* EXERCISE *
Transcribe every entry exactly, with nothing added or left out.

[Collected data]
▽
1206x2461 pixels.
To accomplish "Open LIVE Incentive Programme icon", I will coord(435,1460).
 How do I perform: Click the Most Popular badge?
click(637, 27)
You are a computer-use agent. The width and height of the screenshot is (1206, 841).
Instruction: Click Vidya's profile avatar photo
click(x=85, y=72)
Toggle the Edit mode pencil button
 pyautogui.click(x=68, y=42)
△
* OUTPUT FOR THIS TASK *
1206x2461 pixels.
To accomplish "Open LIVE Incentive Programme icon", I will coord(435,1460).
 How do I perform: Click the Most Popular badge?
click(637, 27)
You are a computer-use agent. The width and height of the screenshot is (1206, 841).
Instruction: Click Vidya's profile avatar photo
click(x=85, y=72)
Toggle the Edit mode pencil button
 pyautogui.click(x=68, y=42)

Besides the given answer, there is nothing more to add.